Not all the secretarial typists had made the automatic error of “nj.” On some there was no “Enc.: Check #— for$—.—,” althought Layton had no doubt that in these cases, too, checks for several hundred dollars had been “Enc.”-ed with the harmless-sounding message. But there were enough examples of the ironies of secretarial habit to hang George Hathaway several times over.
“You’re going to let me have these, Linda, aren’t you?”
“With my blessing, darling,” the woman said. “They’re what you want?”
“They’re what I want, all right.” Layton tucked the incriminating letters, folded, away in his inside breast pocket.
She smiled, and for a few minutes she chattered on about her post-divorce plans — she might try the movie comeback, she might take a trip around the World instead, oh, she had so many plans, although none of them included remarriage... Layton let her rattle away, on the lookout for an excuse to escape.
It came unexpectedly. The front doorbell chimed, and as the maid passed the living room Linda Norman Hathaway called, “You find out who it is, Alice, before you open that door. Mind?” and Alice said, “Yes, ma’am,” and Layton heard the door open and Alice call out — was there the merest touch of malice in her voice — “Oh, it’s only Mr. Gerald, Miss Linda. Come in, Mr. Gerald,” and before the old woman could get to her feet a young man bounded into the room.

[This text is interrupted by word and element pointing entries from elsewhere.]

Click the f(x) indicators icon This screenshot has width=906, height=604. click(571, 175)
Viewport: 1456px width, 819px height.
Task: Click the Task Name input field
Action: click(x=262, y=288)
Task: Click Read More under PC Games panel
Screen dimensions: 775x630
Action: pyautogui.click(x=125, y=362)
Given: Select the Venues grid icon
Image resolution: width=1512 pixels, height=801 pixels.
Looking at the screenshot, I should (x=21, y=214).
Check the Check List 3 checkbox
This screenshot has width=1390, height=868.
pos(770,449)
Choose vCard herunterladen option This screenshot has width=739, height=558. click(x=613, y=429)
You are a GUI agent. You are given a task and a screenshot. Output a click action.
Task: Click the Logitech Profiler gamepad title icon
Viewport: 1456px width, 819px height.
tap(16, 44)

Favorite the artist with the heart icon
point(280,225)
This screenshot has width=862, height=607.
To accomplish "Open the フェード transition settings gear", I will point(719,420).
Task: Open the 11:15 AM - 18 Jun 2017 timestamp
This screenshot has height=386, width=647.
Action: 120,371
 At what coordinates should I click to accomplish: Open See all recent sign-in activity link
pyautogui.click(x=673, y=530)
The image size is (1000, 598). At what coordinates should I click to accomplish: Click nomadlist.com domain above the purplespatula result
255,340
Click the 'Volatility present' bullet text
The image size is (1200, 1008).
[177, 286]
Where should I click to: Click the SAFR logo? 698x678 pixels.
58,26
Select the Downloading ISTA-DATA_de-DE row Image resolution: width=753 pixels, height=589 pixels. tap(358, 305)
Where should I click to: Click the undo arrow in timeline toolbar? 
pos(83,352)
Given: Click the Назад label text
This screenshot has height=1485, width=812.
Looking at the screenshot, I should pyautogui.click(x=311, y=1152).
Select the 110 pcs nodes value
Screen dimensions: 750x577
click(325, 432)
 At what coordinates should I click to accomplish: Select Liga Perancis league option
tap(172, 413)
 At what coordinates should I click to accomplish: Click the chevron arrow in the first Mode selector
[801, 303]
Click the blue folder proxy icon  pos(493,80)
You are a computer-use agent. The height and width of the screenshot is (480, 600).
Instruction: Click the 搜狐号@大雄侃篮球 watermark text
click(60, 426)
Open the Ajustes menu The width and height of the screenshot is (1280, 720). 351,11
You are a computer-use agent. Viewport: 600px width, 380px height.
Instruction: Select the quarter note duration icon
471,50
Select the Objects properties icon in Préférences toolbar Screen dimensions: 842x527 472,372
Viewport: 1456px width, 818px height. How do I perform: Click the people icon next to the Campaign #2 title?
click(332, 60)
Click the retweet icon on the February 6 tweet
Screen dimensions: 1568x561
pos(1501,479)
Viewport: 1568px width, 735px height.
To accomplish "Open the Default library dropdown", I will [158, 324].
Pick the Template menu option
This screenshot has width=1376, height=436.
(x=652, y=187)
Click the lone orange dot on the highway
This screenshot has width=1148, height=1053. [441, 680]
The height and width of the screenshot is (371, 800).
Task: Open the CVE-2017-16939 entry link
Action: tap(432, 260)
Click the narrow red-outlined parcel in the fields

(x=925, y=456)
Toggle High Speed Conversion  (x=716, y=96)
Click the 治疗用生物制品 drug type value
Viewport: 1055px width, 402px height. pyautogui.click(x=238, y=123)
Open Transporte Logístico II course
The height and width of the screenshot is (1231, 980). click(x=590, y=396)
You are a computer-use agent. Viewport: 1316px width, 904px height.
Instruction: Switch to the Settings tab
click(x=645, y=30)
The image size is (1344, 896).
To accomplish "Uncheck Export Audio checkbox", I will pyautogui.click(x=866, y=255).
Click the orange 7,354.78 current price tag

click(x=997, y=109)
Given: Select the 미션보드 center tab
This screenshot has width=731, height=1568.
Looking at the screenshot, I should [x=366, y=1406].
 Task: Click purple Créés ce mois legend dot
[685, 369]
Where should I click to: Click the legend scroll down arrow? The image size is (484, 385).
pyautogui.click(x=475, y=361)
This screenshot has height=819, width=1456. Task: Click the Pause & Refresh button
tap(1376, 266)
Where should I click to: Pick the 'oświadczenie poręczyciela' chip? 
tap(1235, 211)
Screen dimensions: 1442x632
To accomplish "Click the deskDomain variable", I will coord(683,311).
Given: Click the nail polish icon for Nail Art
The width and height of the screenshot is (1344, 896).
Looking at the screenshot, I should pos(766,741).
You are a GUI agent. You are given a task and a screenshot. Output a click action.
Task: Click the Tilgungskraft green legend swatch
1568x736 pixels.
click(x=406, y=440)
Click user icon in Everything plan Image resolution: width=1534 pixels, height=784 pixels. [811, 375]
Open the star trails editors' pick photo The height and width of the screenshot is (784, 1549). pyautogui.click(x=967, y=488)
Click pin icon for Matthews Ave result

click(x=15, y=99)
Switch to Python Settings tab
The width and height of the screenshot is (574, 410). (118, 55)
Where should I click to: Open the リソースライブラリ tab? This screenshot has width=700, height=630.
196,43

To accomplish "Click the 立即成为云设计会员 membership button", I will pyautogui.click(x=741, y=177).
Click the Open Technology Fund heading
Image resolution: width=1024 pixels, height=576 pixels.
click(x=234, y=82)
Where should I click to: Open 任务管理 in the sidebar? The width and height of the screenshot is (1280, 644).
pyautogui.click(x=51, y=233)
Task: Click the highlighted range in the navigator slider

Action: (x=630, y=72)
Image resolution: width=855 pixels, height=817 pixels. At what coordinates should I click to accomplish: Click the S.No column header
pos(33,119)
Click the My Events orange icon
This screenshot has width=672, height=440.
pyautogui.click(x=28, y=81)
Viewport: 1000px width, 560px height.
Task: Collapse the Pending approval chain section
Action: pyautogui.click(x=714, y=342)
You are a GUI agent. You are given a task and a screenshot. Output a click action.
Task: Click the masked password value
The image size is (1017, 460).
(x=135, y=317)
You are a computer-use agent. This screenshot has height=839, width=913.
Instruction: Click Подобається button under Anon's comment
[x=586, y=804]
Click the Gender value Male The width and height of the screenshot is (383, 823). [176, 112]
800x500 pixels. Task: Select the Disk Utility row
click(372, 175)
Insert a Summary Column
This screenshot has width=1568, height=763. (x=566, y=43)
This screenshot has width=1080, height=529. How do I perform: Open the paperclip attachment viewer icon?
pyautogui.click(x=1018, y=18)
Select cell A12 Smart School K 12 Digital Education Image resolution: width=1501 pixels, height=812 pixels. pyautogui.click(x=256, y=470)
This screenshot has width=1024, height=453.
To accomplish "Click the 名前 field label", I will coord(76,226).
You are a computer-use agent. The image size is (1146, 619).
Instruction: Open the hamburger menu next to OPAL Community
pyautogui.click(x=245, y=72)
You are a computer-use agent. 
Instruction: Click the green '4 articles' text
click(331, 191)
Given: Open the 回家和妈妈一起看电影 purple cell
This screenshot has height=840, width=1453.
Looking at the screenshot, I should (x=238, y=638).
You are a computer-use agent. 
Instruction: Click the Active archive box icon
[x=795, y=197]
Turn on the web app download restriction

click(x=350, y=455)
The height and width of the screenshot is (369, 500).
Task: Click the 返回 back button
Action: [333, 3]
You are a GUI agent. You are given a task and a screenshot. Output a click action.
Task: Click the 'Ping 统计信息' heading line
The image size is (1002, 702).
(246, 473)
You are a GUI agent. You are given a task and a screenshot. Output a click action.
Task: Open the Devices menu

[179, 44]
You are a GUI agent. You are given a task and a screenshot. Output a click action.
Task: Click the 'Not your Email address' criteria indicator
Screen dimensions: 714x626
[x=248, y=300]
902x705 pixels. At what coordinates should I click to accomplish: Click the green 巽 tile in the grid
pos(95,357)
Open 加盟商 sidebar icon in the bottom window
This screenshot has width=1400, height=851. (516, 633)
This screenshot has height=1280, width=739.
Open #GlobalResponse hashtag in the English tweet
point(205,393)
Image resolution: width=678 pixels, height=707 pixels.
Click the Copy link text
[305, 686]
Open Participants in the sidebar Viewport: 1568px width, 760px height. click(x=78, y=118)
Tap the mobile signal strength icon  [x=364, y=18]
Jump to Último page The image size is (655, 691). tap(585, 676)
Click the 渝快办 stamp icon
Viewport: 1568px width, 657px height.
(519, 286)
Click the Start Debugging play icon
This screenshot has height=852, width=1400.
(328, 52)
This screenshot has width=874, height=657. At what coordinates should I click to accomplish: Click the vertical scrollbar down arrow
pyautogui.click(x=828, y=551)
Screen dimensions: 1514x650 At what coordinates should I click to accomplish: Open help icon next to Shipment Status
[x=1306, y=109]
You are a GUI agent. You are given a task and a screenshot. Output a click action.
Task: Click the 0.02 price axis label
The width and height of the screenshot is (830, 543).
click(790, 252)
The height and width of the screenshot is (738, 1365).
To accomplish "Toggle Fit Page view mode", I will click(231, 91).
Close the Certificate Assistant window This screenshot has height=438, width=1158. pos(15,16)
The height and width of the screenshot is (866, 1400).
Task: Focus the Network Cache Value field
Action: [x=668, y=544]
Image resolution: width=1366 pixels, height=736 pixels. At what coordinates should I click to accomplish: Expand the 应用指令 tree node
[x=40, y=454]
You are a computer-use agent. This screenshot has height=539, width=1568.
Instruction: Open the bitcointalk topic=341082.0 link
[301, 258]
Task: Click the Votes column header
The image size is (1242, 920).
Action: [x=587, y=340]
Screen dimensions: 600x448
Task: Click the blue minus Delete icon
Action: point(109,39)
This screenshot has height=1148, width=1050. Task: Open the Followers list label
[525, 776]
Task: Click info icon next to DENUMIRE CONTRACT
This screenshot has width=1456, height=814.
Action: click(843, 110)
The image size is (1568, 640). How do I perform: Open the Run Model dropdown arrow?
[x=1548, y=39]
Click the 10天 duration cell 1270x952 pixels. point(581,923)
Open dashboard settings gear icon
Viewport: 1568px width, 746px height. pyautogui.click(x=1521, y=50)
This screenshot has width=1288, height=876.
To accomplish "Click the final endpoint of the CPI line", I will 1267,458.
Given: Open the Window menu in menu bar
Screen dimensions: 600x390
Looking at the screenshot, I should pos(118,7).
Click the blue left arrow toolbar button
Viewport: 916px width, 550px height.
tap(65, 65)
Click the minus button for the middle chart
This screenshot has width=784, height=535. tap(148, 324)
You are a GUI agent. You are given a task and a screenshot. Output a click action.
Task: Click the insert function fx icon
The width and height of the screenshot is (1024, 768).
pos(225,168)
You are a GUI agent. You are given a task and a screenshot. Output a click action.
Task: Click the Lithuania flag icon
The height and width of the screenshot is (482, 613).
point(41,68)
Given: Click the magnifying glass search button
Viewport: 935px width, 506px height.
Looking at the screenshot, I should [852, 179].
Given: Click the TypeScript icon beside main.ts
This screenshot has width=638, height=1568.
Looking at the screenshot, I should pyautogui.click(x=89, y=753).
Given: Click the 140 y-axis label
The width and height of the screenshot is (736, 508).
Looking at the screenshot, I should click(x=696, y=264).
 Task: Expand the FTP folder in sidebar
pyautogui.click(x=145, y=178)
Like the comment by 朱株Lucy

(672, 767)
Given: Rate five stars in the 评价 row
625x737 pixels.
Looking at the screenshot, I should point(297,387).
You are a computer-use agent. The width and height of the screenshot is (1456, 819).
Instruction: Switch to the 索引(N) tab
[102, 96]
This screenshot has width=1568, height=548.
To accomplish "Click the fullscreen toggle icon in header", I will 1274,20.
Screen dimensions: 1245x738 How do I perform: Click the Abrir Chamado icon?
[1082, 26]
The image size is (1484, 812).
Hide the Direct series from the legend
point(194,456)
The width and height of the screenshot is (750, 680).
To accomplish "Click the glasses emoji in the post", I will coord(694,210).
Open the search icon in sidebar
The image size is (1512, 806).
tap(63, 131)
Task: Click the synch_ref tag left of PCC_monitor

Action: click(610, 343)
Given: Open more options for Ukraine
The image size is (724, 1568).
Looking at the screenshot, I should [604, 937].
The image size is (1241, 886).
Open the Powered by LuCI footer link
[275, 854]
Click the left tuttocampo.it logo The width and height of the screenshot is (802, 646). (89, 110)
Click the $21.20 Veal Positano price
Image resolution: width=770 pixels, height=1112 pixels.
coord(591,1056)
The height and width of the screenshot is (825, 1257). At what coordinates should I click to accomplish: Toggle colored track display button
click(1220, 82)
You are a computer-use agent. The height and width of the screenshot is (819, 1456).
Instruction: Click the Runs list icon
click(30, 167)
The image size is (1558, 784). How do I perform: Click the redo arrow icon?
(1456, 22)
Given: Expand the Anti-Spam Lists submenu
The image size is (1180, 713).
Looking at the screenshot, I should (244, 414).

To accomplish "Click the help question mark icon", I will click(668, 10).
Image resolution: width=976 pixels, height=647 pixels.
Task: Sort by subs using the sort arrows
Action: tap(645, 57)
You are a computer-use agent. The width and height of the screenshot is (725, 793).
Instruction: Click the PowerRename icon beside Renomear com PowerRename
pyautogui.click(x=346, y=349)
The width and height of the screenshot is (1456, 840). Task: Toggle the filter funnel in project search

He could not have been more than twenty. Layton had seen scores of him around the Pacific beaches — the deeply tanned, broad-shouldered, hipless blond athletic boys, handsome Nordic counterparts of their darker brothers of the Hawaiian beaches — emotionless, alien to the youth Layton remembered, without conscience or direction, superb male flesh catering to the starved appetites of well-heeled women. This specimen wore the most expensive-looking sports jacket Layton had ever seen.
The boy stopped short at the sight of Layton. He glanced curiously at the old woman in the bikini and said, “Why all the bare skin, baby? It ain’t that hot today.”
Hathaway’s wife was glaring at her maid. Alice vanished.
“Why didn’t you phone, Gerald?” the old woman said, sugar-voiced. “I want you to meet Mr. Clayton. Tim, this is Gerald Jacnewski, a friend of my husband and me.”
The young man laughed. “Especially of her husband.” Before Layton could stir he was across the room and crushing Layton’s hand. “That’s for nothing,” he said. “Now do something.”
“Gerald!” the woman said in a furious voice.
Gerald grinned at her and made for the bar.
“Well, Linda, I’ve got to be going,” Layton said. “And thanks.”
“Thank you, Tim. Here, I’ll see you out.”
Layton lingered outside, blowing gently on his numb hand. Through the open living-room windows he could hear the woman shrilling, “Did you have to show up without warning, you idiot? That man’s a reporter!”
“So? It’s no bark off my ash,” the young man’s voice said. “Say, Hot Pants, I got a real cool date tonight and I need some dinero. Gimme a hundred.”
“Damn you!” Layton heard her cry.
Still blowing on his hand, Layton got into his heap and drove away.